La Tempestad, México, noviembre-diciembre de 2012

Suite leve

¿Cómo narrar después del nouveau roman?, se preguntaba todo escritor serio a finales de los setenta, no sólo en Francia. Las obras de Butor, Duras, Ollier, Pinget, Robbe-Grillet, Sarraute y Simon eran límites. Jean Echenoz (Orange, 1947) entendió que la vía para renovar la forma novelística implicaba una mirada al sesgo. Mientras otros volvieron, sin rubor, a los procedimientos del siglo XIX, nuestro autor definió una vía para ampliar el espectro sin retroceder: por un lado, el recurso de los géneros (el policial, por ejemplo); por el otro, la construcción de una poética de la levedad. Así, Echenoz ha sobrevolado la literatura francesa con una obra singular, sostenida en una prosa exacta y risueña que da continuidad a las búsquedas del nouveau roman mientras esquiva sus aparentes callejones sin salida. 

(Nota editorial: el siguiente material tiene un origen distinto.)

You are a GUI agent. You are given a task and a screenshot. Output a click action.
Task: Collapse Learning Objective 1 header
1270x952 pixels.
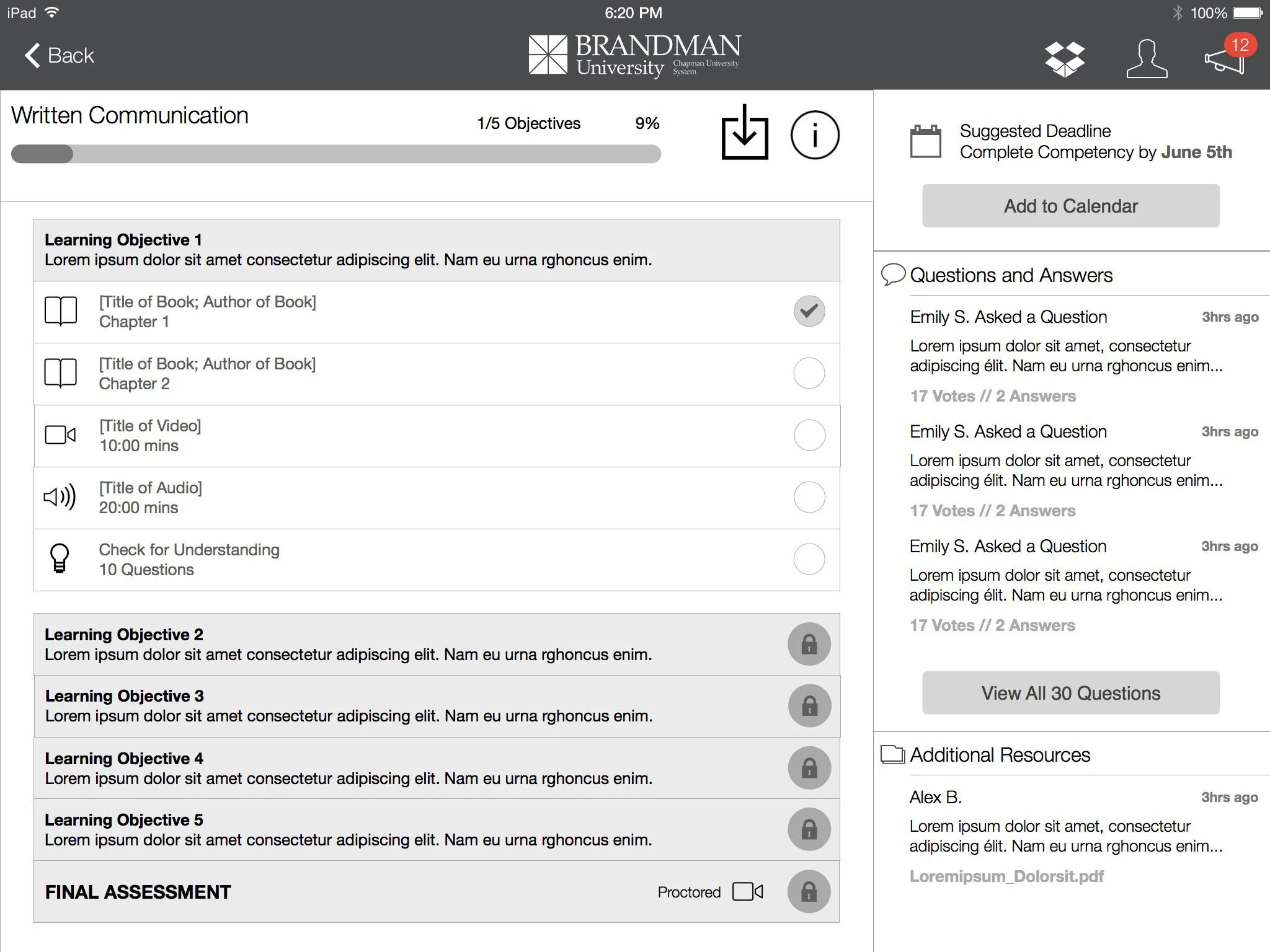point(436,250)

Echenoz no ha sabido conformarse con los hallazgos innumerables que su escritura autorreflexiva ha arrojado de El meridiano de Greenwich (1979) a Al piano (2003), como lo muestra su tríptico –él le llama suite– de ficciones biográficas: Ravel (2006), Correr (2008) y Relámpagos (2010). Es difícil resistirse a relacionar estos libros con las Lezione americane de Ítalo Calvino, impartidas en 1985 y publicadas como Seis propuestas para el próximo milenio tres años después. Ya se sabe: levedad, rapidez, exactitud, visibilidad, multiplicidad y consistencia. La obra de Echenoz cumple con las características que el italiano solicita a la narrativa contemporánea, pero le interesa en especial la levedad. El lector respira en el tríptico un aire ligero y veloz. Alegre, melancólico y sutil. Nunca frívolo. El lenguaje es, ahí, «un elemento sin peso que flota sobre las cosas como una nube, o mejor dicho, como un polvo finísimo, o mejor aún, como un campo de impulsos magnéticos», para usar las palabras de Calvino. 

La levedad no es exclusivamente un asunto de estilo: es el núcleo temático de la suite. Los últimos años de Maurice Ravel, con el Bolero –esa pieza ligerísima– como fondo (Ravel). La carrera –no hay otra palabra– del fondista Emil Zátopek, que pulveriza récords mundiales como si no tuviera otro remedio (Correr). El genio de Nikola Tesla, cuya invención de la corriente alterna le permite imaginar una humanidad guiada por esa fuerza invisible (Relámpagos). Un artista, un deportista y un científico, tres «vidas imaginarias» definidas por actos antes que por resortes psicológicos. Herencia clara del noir, literario y cinematográfico. 

Echenoz opera flaubertianamente: se documenta, pero todo queda a merced de su prosa vibrátil. De la biografía a la ficción pura: los nombres van desapareciendo: al principio, Ravel es Ravel; al final, Tesla es llamado Gregor (¿guiño kafkiano?). La última novela de Echenoz, por cierto, se titula 14 (2012) y transcurre durante la Gran Guerra.